Nous n’avons qu’une seule terre

Brillant et provocateur sont deux des qualificatifs fréquemment associés à Paul Shepard (1925-1996) qui, en 1996, dans Vous n’avons qu’une seule terre, composa à partir de cinq de ses livres une sorte d’introduction et de résumé de son oeuvre. Son approche est profondément originale, iconoclaste, dérangeante, stimulante, drôle parfois et claire, poétique toujours, ce qui est rare en biologie. Ses principaux sujets de réflexion sont éternels, d’où venons-nous, où allons-nous et comment ; qu’est-ce qui constitue l’essence de notre humanité ; d’où vient notre conception du paysage, des animaux, de la terre ; la nature et la culture sont-elles compatibles ? Le début de l’agriculture, en général considéré comme l’aube de l’humanité, ne marque-t-il pas au contraire le début de la catastrophe car en nous séparant du vivant et en devenant des agriculteurs, nous avons modifié notre rapport au monde, notre rapport à la terre. Nous sommes passés de l’époque des chasseurs-cueilleurs à celle des agriculteurs puis à celle des esclaves de l’économie. Ces mutations profondes ont-elles marqué un progrès, comme on a voulu nous le faire croire depuis toujours, ou ont-elles été l’entrée dans un engrenage absurde.
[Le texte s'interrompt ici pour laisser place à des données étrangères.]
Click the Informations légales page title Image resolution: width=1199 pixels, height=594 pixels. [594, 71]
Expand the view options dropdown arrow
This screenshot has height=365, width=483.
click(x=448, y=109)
L’augmentation constante de la population sur une terre, aux ressources limitées par essence, devant aboutir tôt ou tard à une catastrophe généralisée. Bien avant que le thème de 1’effondrement, de Jared Diamond, n’en ait convaincu plus d’un, Paul Shepard nous avait avertis, toutes les civilisations sont mortelles, nous devons chercher des solutions et arrêter de faire les autruches. Paul Shepard, qui fut un des premiers philosophes environnementalistes, nous montre que c’est en nous-mêmes que nous trouverons la force de repenser le monde. Savoir d’où nous venons pourra nous aider à savoir où nous voulons aller.